:: Goal of the exercise ::
Output all of the data below without changing a word, and exclude the pictures.

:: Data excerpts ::
::::

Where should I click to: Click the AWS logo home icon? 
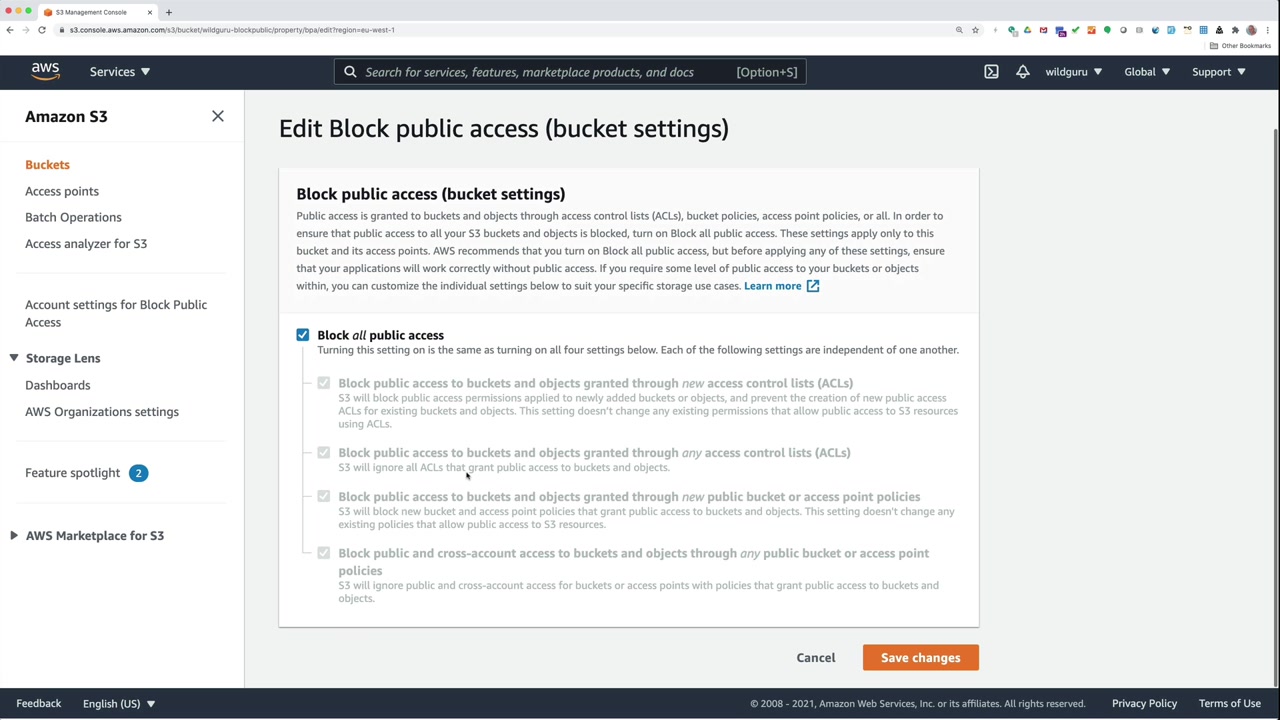pos(45,71)
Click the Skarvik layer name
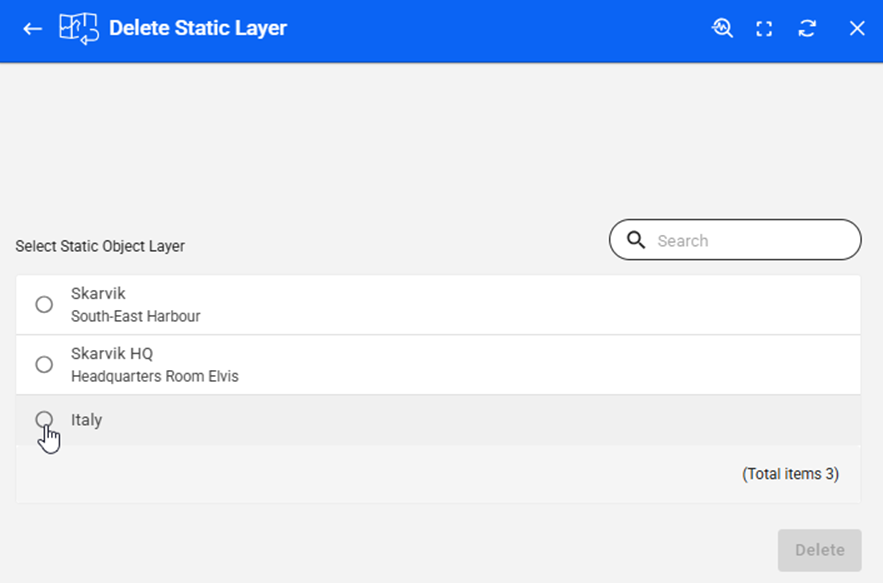 pyautogui.click(x=98, y=293)
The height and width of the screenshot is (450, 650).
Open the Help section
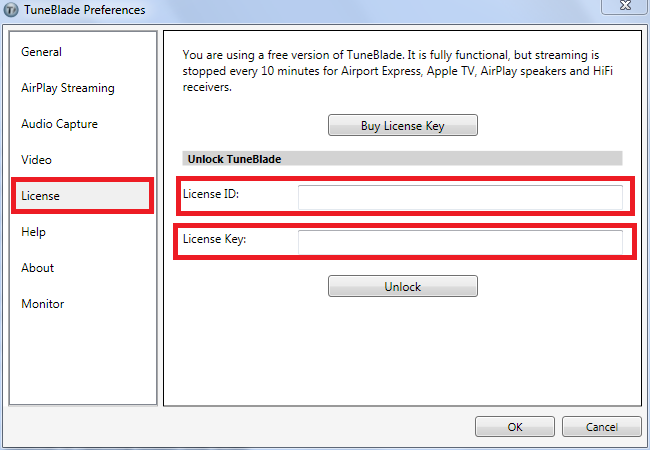[33, 232]
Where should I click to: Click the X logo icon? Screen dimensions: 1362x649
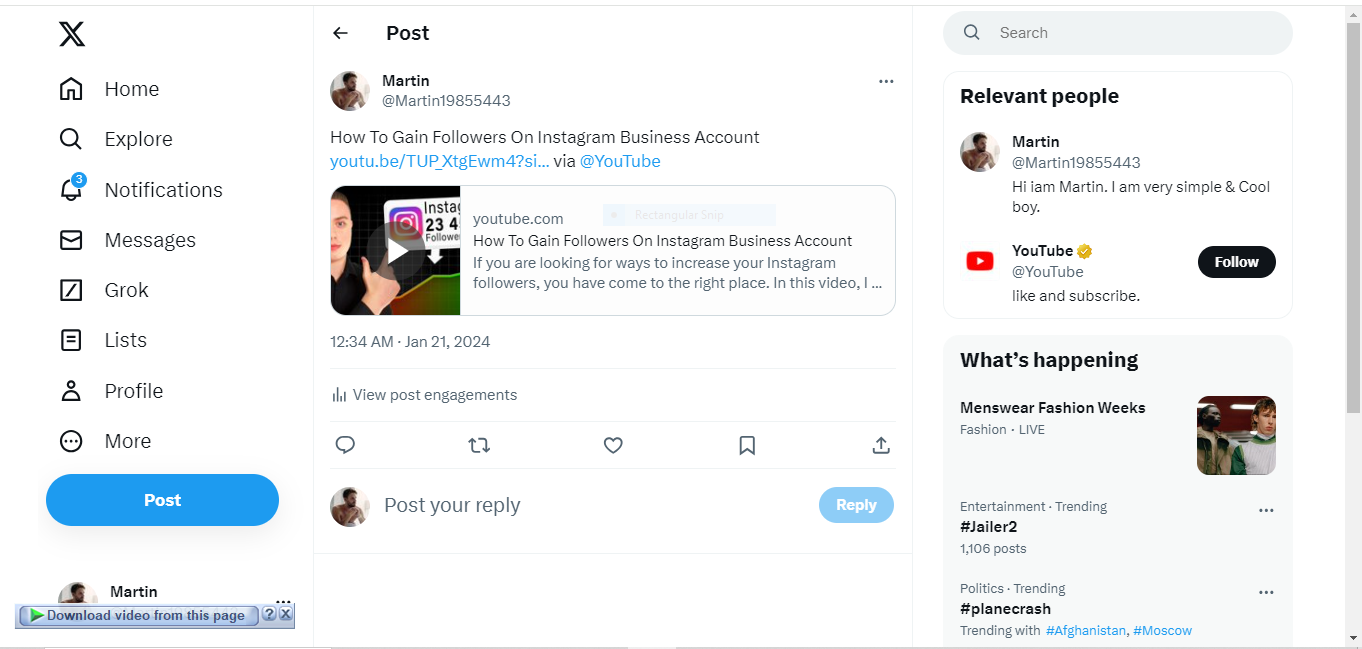[x=72, y=34]
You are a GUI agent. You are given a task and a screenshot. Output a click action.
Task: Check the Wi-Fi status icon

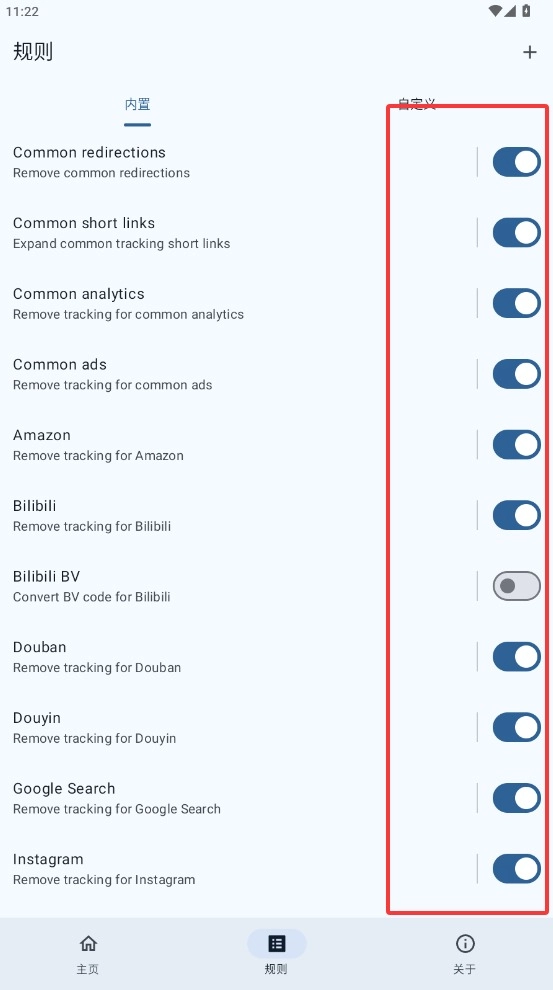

::::

:: Finished exercise ::
Where should I click to: Click the AWS logo home icon? 
pos(45,71)
Click the Skarvik layer name
 pyautogui.click(x=98, y=293)
The height and width of the screenshot is (450, 650).
Open the Help section
[33, 232]
Where should I click to: Click the X logo icon? Screen dimensions: 1362x649
[x=72, y=34]
You are a GUI agent. You are given a task and a screenshot. Output a click action.
Task: Check the Wi-Fi status icon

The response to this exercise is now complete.